Para comprender lo que Dios nos regaló el día de nuestro Bautismo, es preciso considerar atentamente lo que ocurre en el Jordán. Jesús, que siendo Dios verdadero se hizo uno de nosotros para llevar a la humanidad a su plenitud, al recibir el bautismo que Juan administraba como símbolo de penitencia para preparar a Israel a la llegada del Mesías, manifiesta que carga con el pecado del mundo, para sacar de la mazmorra a los que habitan en las tinieblas. Por eso, el bautismo en el Jordán es también una “Epifanía”, una manifestación de la identidad mesiánica del Señor y de su obra redentora, que culminará con su muerte y resurrección, por la que el mundo entero será purificado “por la misericordia divina”.

El cielo abierto expresa su comunión con el Padre, gracias a la cual, el Hijo amado hace posible a la humanidad, que Él ha asumido y recreado –como lo anuncia el Espíritu Santo que desciende sobre el Redentor- participar de la vida plena y eternamente feliz de la Santísima Trinidad; vida que comienza el día que recibimos el Bautismo, por el que, perdonados del pecado original y de todos los pecados personales, fuimos asimilados al Cuerpo de Cristo, la Iglesia, recibimos su Espíritu, y nos convertimos en hijos de Dios, “partícipes de la naturaleza divina”, como enseña el Catecismo. “Todo lo que aconteció en Cristo –afirma san Hilario- nos enseña que… el Espíritu Santo desciende sobre nosotros… y que… llegamos a ser hijos de Dios”. Por eso, el Bautismo, que imprime en el alma un signo imborrable por el cual somos consagrados al culto y a participar de la Misión de Jesús, es el fundamento de nuestra unión con Dios y de la comunión entre todos los cristianos.

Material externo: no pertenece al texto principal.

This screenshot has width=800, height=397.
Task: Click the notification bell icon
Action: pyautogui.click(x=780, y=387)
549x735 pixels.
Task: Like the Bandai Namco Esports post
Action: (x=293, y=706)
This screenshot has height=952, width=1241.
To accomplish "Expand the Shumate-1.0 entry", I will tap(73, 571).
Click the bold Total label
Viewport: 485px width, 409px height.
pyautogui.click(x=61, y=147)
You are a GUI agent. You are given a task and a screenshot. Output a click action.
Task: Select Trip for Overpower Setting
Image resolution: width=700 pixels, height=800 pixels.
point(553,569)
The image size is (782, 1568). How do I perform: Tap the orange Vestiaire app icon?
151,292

Redescubramos con alegría la belleza del Bautismo

Sumergidos en el agua bajo la invocación de la Santísima Trinidad, “nacimos” a una vida nueva, recibiendo la gracia santificante que nos hace capaces de creer en Dios, de esperar en Él,  de amarlo mediante las virtudes teologales, de vivir y obrar con la ayuda de los dones del Espíritu Santo, y de crecer en el bien mediante las virtudes morales. No obstante, en los bautizados permanecen ciertas consecuencias temporales del pecado, como los sufrimientos, la muerte, las debilidades, y una inclinación al mal llamada concupiscencia, que no puede dañar a los que no la consienten.

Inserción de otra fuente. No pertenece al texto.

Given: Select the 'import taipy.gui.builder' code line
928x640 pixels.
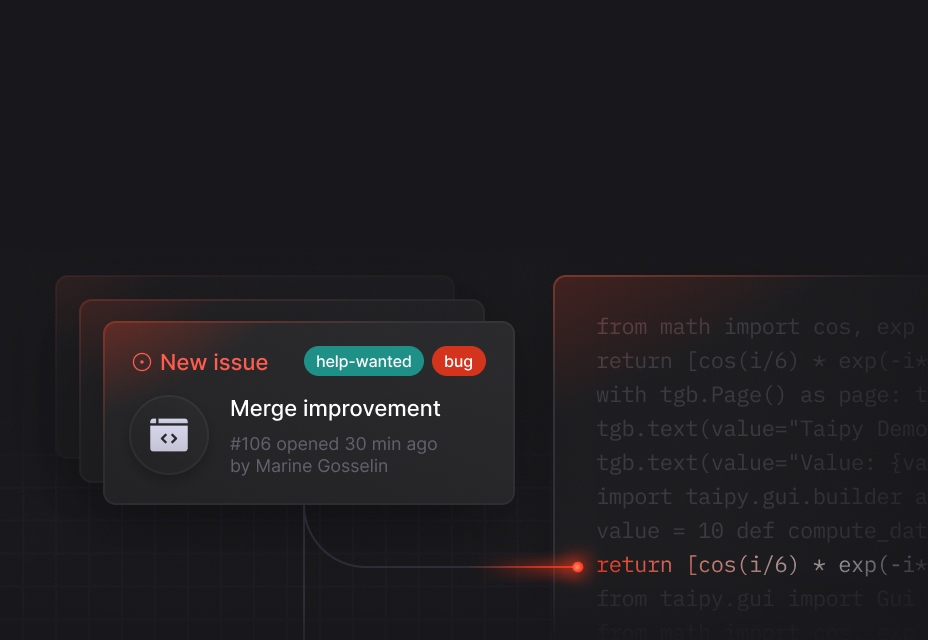Looking at the screenshot, I should [760, 497].
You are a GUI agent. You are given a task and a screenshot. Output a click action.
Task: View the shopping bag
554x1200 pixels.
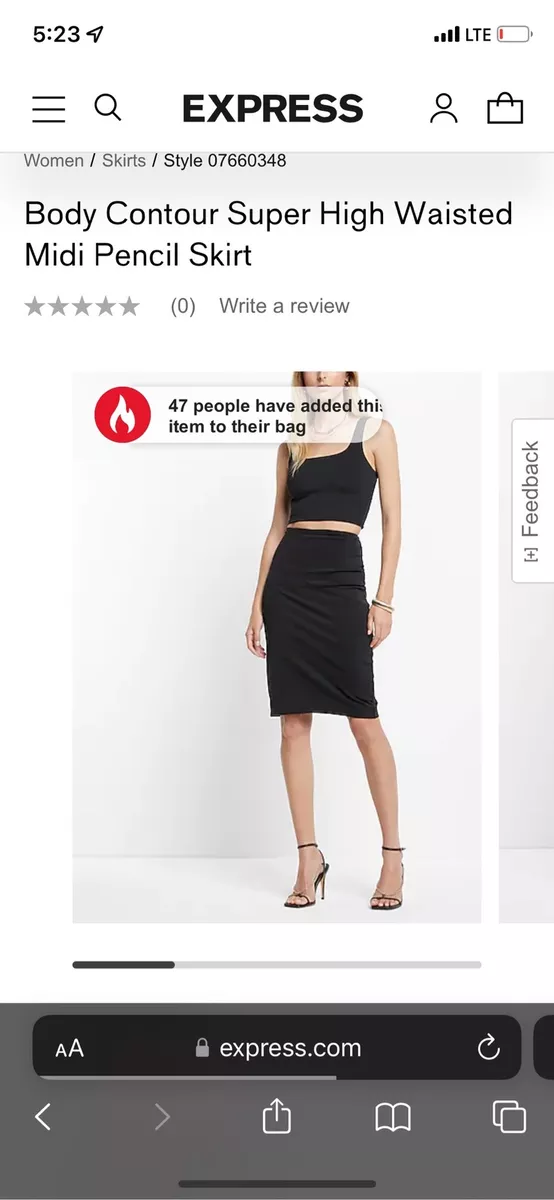(x=505, y=108)
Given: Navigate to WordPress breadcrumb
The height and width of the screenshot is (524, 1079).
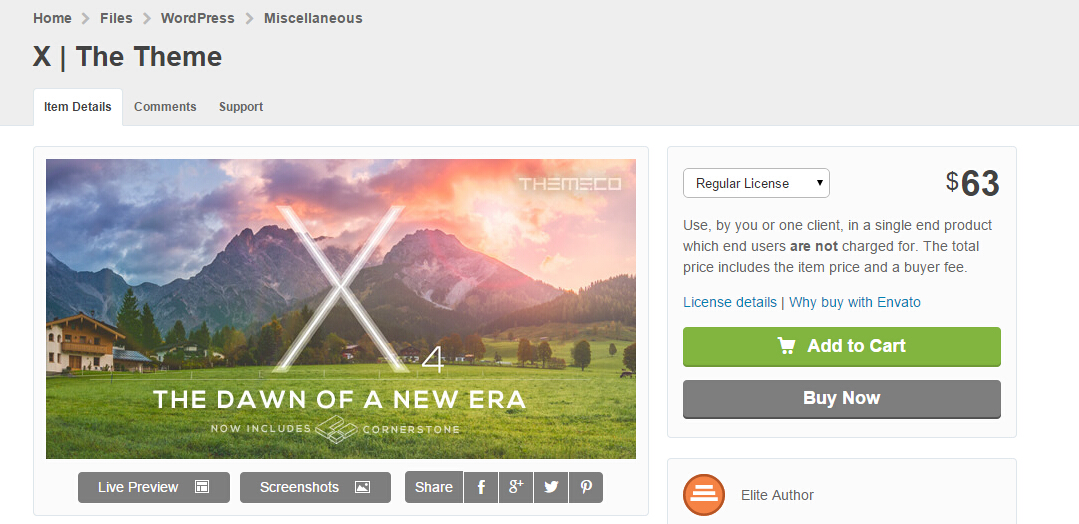Looking at the screenshot, I should (197, 19).
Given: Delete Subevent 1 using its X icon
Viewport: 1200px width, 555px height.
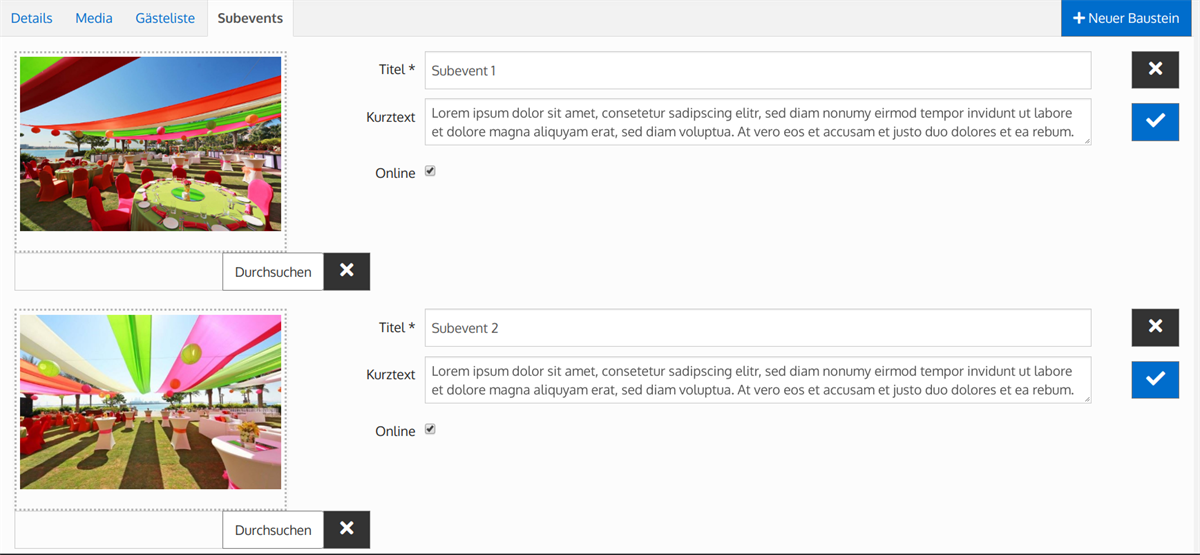Looking at the screenshot, I should pos(1155,69).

La práctica de bautizar a los niños pequeños es una tradición inmemorial de la Iglesia, atestiguada explícitamente desde el siglo II, ya que el Bautismo, necesario para la salvación, es un don divino concedido a través de la fe de la Iglesia, con el que los padres y el padrino o la madrina deben colaborar, ayudando al bautizado en su camino de vida cristiana. Por eso han de ser creyentes idóneos para esta misión. Son ministros ordinarios del Bautismo el Obispo, el presbítero y el diácono. Sin embargo, en caso de necesidad, cualquier persona, incluso no bautizada, puede bautizar,  con tal que tenga la intención de hacer lo que hace la iglesia, y que derrame agua sobre la cabeza del candidato diciendo: “Yo te bautizo en el nombre del Padre y del Hijo y del Espíritu Santo”.

Quienes hemos tenido la dicha de recibir el sacramento del Bautismo debemos esforzarnos por vivir cada día como hijos de Dios, guiados por el Espíritu Santo, imitando a Jesús, en plena comunión con la Iglesia, para esto, es preciso conocer y vivir cada vez más nuestra fe, mediante el estudio, la proclamación y la meditación de la Palabra de Dios, purificándola en el sacramento de la Penitencia, alimentándola con la Eucaristía, fortaleciéndola en la oración, y participando de la misión de Jesús, que, como afirma san Pedro, “pasó haciendo el bien”, sin romper la caña resquebrajada, promoviendo la justicia sin titubear, y sirviendo a la humanidad hasta salvarla. Si así lo hacemos, también el Padre podrá decirnos: “Tú eres mi hijo amado, en ti me complazco”.